Systematic Hyperparameter Optimization of Convolutional Neural Networks for Pneumonia Detection from Chest X-rays

Abstract

Pneumonia remains a major global health challenge. It is responsible for millions of deaths annually, making it one of the leading causes of mortality worldwide, particularly in low- and middle-income countries, where access to early and accurate diagnosis is often limited. Convolutional neural networks (CNNs) have shown strong potential in medical image classification. However, the performance of these deep learning models depends primarily on the choice of hyperparameters, which determine how effectively the models learn. This study investigates the interaction between multi-factor hyperparameters, which is a major gap in large-scale optimization for medical imaging. The goal is to systematically evaluate these interactions in order to develop a CNN diagnostic model with improved pneumonia detection accuracy. Using the RSNA Pneumonia Detection Challenge dataset, four pre-trained CNN architectures (VGG16, ResNet50, InceptionV3, and MobileNetV2) were trained and tested. Our methodology progressed from single-factor ablation to multi-factor interaction analysis. Two optimization approaches, Random Search (RS) and Bayesian Optimization (BO), were applied across five key hyperparameters: learning rate, epoch count, batch size, dropout rate, and optimizer. Results revealed that learning rate and optimizer had the greatest impact on classification accuracy.
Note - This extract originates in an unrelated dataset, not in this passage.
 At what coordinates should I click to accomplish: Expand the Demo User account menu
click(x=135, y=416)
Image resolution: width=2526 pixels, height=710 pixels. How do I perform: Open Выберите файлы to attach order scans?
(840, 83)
InceptionV3 was found to be the best-performing model (learning rate 0.001, batch size 64, dropout 0.1, 40 epochs, Adam optimizer), with a test F1-score of 92.5% and recall of 91.8%. BO consistently outperformed RS in improving CNN performance for pneumonia detection. Overall, these findings highlight that systematic, dataset-specific hyperparameter tuning can greatly enhance the reliability of CNN-based pneumonia detection from chest X-rays.